See additionally: Deepgram Nova-3 Medical: AI speech mannequin cuts healthcare transcription errors

Need to study extra about AI and large knowledge from business leaders? Try AI & Big Data Expo going down in Amsterdam, California, and London. The great occasion is co-located with different main occasions together with Intelligent Automation Conference, BlockX, Digital Transformation Week, and Cyber Security & Cloud Expo.

Discover different upcoming enterprise expertise occasions and webinars powered by TechForge here.

See also  The role of machine learning in enhancing cloud-native container security

Source link

TAGGED: Alibaba, Learning, Qwen, QwQ32B, reinforcement, Scaled, showcase
Share This Article
Twitter Email Copy Link Print
Previous Article TickPick TickPick Acquires Fanimal
Next Article Alessandro Bruno, CTO, and Matthijs Rijlarsdam, CEO, QuantWare Quantware Raises €20M in Series A Funding
Leave a comment

Leave a Reply Cancel reply

Your email address will not be published.

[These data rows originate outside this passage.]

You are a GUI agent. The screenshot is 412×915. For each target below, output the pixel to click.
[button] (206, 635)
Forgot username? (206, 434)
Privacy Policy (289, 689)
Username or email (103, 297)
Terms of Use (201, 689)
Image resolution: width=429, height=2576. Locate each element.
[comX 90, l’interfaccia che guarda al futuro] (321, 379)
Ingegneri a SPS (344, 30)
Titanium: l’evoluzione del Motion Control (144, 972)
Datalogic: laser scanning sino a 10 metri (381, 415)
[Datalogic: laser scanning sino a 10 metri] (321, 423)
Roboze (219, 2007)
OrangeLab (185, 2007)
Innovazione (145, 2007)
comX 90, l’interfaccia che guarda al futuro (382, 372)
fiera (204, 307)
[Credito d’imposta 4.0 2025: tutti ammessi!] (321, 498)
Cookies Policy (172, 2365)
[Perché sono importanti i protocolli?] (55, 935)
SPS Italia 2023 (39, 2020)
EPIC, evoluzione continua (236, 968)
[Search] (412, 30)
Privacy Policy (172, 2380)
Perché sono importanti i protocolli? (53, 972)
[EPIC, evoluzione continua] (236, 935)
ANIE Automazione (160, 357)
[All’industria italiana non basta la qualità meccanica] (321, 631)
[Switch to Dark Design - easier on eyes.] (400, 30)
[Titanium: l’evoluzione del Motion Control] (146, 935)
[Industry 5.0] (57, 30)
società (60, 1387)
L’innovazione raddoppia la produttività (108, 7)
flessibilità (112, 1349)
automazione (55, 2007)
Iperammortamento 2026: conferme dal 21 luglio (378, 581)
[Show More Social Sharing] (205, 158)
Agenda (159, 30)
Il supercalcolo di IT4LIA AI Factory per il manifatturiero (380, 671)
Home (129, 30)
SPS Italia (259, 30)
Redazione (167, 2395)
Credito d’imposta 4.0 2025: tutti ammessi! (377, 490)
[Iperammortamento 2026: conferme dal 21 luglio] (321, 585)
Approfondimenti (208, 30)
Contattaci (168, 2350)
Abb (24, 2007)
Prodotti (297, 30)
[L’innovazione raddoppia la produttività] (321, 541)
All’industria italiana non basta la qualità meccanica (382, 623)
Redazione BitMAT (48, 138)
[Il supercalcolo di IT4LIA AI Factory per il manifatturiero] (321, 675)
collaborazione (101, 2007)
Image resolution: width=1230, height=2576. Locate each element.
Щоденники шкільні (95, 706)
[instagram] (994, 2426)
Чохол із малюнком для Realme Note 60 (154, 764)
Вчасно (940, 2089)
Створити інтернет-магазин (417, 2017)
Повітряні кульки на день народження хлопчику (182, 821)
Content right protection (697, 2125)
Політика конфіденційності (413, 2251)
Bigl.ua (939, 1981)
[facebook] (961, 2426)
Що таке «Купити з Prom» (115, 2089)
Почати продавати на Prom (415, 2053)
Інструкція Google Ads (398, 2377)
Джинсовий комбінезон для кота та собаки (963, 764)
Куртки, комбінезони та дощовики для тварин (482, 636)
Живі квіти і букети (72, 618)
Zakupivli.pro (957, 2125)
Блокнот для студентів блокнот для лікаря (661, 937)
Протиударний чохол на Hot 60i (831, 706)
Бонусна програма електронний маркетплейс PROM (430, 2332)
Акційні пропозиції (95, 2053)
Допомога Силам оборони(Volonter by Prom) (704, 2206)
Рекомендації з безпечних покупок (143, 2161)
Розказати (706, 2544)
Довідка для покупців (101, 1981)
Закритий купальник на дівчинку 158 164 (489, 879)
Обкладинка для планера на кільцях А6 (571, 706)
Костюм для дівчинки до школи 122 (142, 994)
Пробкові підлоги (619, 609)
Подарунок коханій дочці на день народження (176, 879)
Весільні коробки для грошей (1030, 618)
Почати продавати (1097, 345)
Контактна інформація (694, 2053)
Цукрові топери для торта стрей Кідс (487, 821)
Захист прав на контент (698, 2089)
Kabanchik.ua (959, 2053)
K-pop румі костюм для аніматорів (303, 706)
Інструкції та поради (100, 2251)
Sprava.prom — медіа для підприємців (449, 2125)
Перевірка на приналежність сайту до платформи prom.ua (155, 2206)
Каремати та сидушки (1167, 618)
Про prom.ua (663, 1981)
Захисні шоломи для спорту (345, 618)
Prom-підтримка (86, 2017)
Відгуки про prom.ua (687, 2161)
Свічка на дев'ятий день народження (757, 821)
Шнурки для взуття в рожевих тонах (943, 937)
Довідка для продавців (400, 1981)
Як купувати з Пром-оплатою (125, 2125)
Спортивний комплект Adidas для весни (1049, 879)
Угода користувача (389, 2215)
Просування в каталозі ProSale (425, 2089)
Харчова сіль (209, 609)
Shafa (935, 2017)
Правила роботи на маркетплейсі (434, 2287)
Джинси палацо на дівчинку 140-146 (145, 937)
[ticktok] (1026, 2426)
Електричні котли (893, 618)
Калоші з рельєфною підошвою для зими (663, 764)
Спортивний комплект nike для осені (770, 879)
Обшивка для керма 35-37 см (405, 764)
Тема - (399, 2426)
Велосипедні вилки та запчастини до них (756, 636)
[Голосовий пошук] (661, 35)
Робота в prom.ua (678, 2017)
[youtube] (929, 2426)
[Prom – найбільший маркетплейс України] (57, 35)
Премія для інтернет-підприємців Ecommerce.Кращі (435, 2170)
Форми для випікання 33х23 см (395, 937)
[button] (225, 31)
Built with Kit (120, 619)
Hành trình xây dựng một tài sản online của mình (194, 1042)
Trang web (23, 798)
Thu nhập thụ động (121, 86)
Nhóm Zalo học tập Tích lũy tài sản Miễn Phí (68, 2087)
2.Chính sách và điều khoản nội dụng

Required fields are marked *

Your Trusted Source for Accurate and Timely Updates!

Our commitment to accuracy, impartiality, and delivering breaking news as it happens has earned us the trust of a vast audience. Stay ahead with real-time updates on the latest events, trends.
FacebookLike
TwitterFollow
InstagramFollow
YoutubeSubscribe
LinkedInFollow
MediumFollow
- Advertisement -
Ad image

Popular Posts

Virtue Drinks Raises £2M in Funding

Virtue Drinks, a London, UK-based clear vitality drink supplier, raised £2M in funding. Backers included…

November 21, 2024

Upskilling is the key to creating AI talent fit for the future

Lauren Birch, Expertise and Expertise Lead, Turing Innovation Catalyst Manchester, discusses the significance of upskilling…

August 13, 2024

Aibidia Raises $28M in Series B Funding

Aibidia, a Helsinki, Finland-based AI-powered fintech firm, raised $28M in Collection B funding. The spherical…

June 4, 2025

Adoption comes at high security cost

The retail trade is among the many leaders in generative AI adoption, however a brand…

September 24, 2025

Iceotope announces the retirement of CEO David Craig

Iceotope has introduced the retirement of David Craig from the place of CEO efficient from…

July 29, 2024

You Might Also Like

ASML's high-NA EUV tools clear the runway for next-gen AI chips
AI

ASML’s high-NA EUV tools clear the runway for next-gen AI chips

By saad
Poor implementation of AI may be behind workforce reduction
AI

Poor implementation of AI may be behind workforce reduction

By saad
Upgrading agentic AI for finance workflows
AI

Upgrading agentic AI for finance workflows

By saad
Goldman Sachs and Deutsche Bank test agentic AI for trade surveillance
AI

Goldman Sachs and Deutsche Bank test agentic AI in trading

By saad
Data Center News
Facebook Twitter Youtube Instagram Linkedin

About US

Data Center News: Stay informed on the pulse of data centers. Latest updates, tech trends, and industry insights—all in one place. Elevate your data infrastructure knowledge.

Top Categories
  • Global Market
  • Infrastructure
  • Innovations
  • Investments
Usefull Links
  • Home
  • Contact
  • Privacy Policy
  • Terms & Conditions

© 2024 – datacenternews.tech – All rights reserved

Welcome Back!

Sign in to your account

Lost your password?
We use cookies to ensure that we give you the best experience on our website. If you continue to use this site we will assume that you are happy with it.
You can revoke your consent any time using the Revoke consent button.